Mars buscó entre las fotocopias que nos había facilitado la señora Bouvier hasta que dio con lo que le pedía.

—Aquí está, atiende —comenzó a leer—. «Debido a mi poco conocimiento del latín, me dejé guiar por los escritos del caballero André de Montbard, que tan solo apuntaba su partida desde 'En Gedí en dirección a Jericó. En el camino entre ambos lugares debía estar la morada de los esenios». Eso casa con Qumrán, ¿no?

—Sí, pero con esas indicaciones no encontró nada y fue de la mano de un lugareño, un niño, como llegó.

—Escucha: «El niño, que no había hablado hasta el momento, sonrió y dijo algo que no comprendí, entonces comenzó a guiarme por un sendero que se dirigía a una loma no muy lejana…, descendimos un barranco de piedras puntiagudas y desprendidas que a punto estuvieron de hacernos dar con nuestros huesos al fondo del barranco.
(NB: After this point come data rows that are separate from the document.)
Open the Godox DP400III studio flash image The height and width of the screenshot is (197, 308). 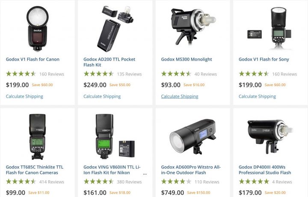coord(270,137)
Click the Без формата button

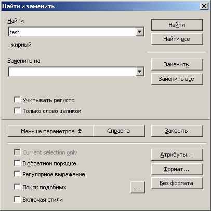177,183
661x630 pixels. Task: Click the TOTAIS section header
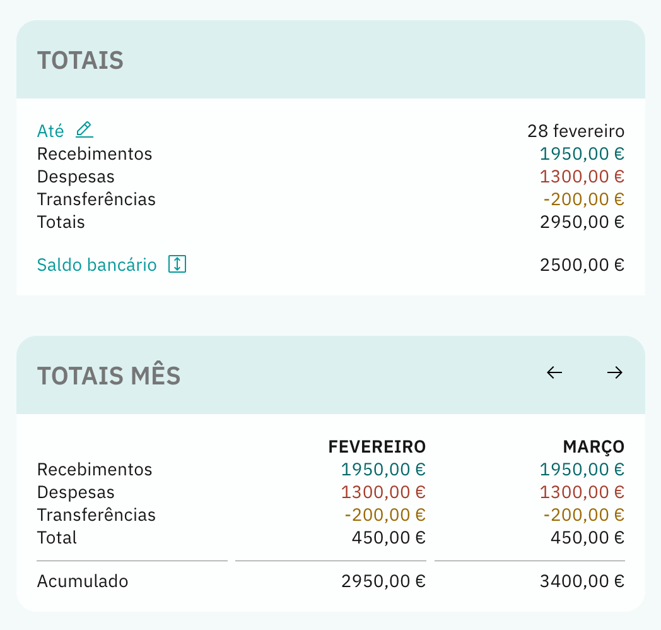[80, 60]
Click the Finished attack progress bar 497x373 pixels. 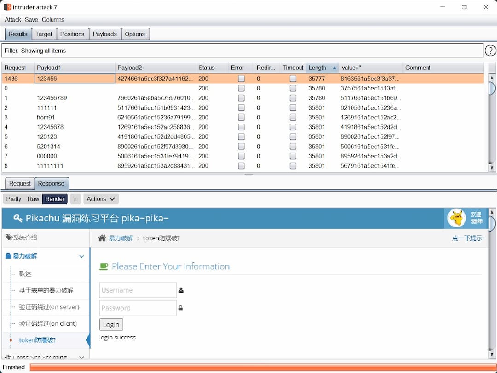coord(262,367)
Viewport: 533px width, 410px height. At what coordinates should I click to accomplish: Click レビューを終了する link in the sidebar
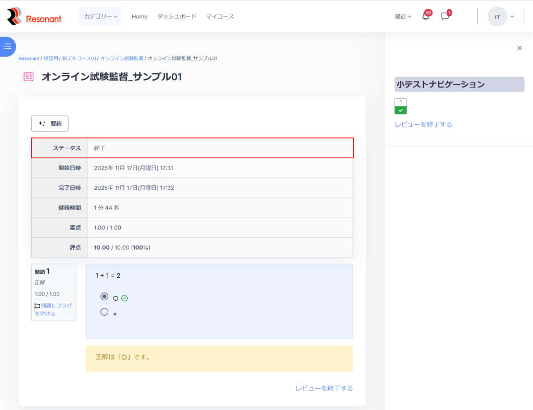(423, 124)
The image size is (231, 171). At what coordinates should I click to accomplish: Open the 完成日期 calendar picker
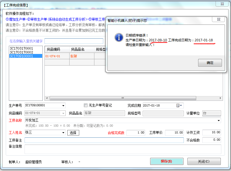click(x=178, y=105)
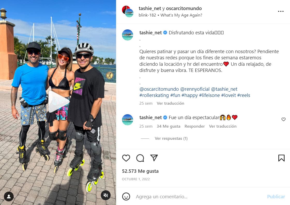Viewport: 290px width, 205px height.
Task: Show tagged people icon on photo
Action: [9, 196]
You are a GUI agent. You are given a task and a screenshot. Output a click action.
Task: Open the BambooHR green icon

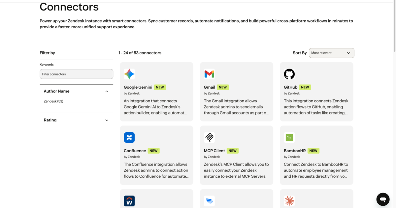[x=289, y=137]
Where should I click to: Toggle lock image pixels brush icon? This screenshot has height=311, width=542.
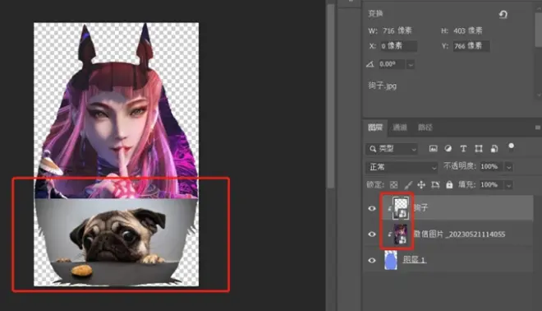[408, 185]
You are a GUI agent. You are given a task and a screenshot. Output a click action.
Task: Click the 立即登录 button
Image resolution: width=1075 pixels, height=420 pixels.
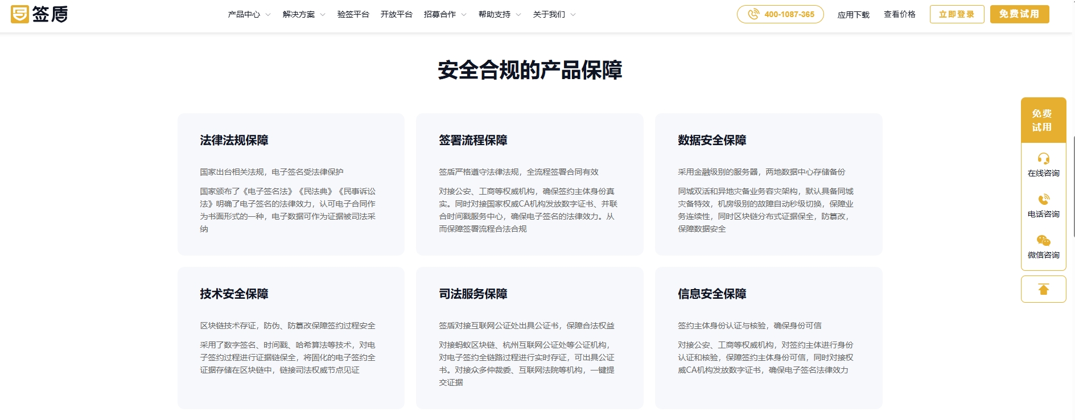(957, 14)
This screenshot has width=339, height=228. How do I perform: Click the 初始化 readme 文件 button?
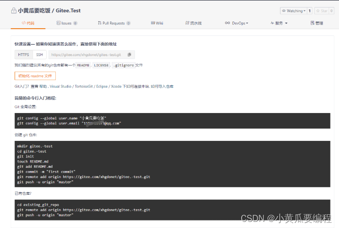click(x=35, y=76)
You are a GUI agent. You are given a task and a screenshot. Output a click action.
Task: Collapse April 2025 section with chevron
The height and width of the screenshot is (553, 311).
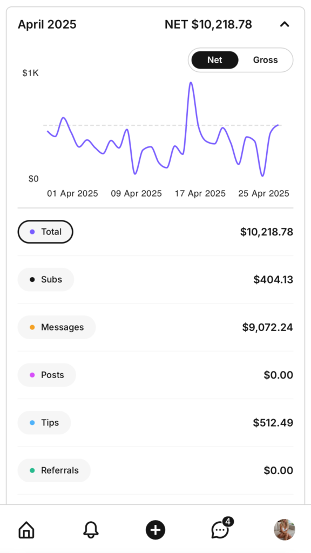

Nos sorprendió la noche… Me levanté y lo busqué en vano, pero lo que descubrí no fue a mi pequeño amigo, sino unas cuevas abiertas en la pared que se alzaba al otro lado del barranco».

—No es muy explícito —dije.

—No. Más adelante, explica cómo encontró la cueva con los signos: «Releí una vez más la descripción del lugar que había hecho el caballero y supe que estaba frente a las cuevas de los hermanos. Comencé a caminar hacia ellas y entré en tantas como pude, pero en ninguna encontré a nadie. Estuve en el lugar por espacio de varios días en los que no hallé rastro alguno de ningún ser vivo, aunque sentía la certeza de que aquellos agujeros habían estado habitados alguna vez… Quise permanecer una noche más al amparo de aquellas cuevas y fue en la última de ellas donde hallé, grabados con algún utensilio metálico, quizás un cuchillo, unos signos en la pared de la entrada».

—Es extraño.

—¿El qué? —preguntó Mars.

—Por favor, busca la descripción del lugar que hace el caballero templario. Tengo una corazonada.

—Escucha: «Me tumbé protegido por unas rocas a contemplar el cielo… Aquí no existen aldeas ni campos ricos en verduras y vegetales como en nuestra amada Champagne, ni vides ni árboles frutales. Todo en esta tierra es árido y seco, las rocas son calientes en el día y frías al caer la noche. No se ve vida más allá de algún rebaño de cabras ni una arboleda más poblada que por dos o tres árboles, que se avergonzarían ante cualquiera de nuestros pinos o robles». Ahora se enrolla un poco y sigue: «Cuando al cabo de dos días ya no pude disimular más mi mal, aun a pesar de ser día claro, unas nubes ensombrecieron la tierra y me acompañaron en plena oscuridad hasta la entrada de las cuevas para despedirme allí mismo». Y ahora, ¿compartirás esa corazonada?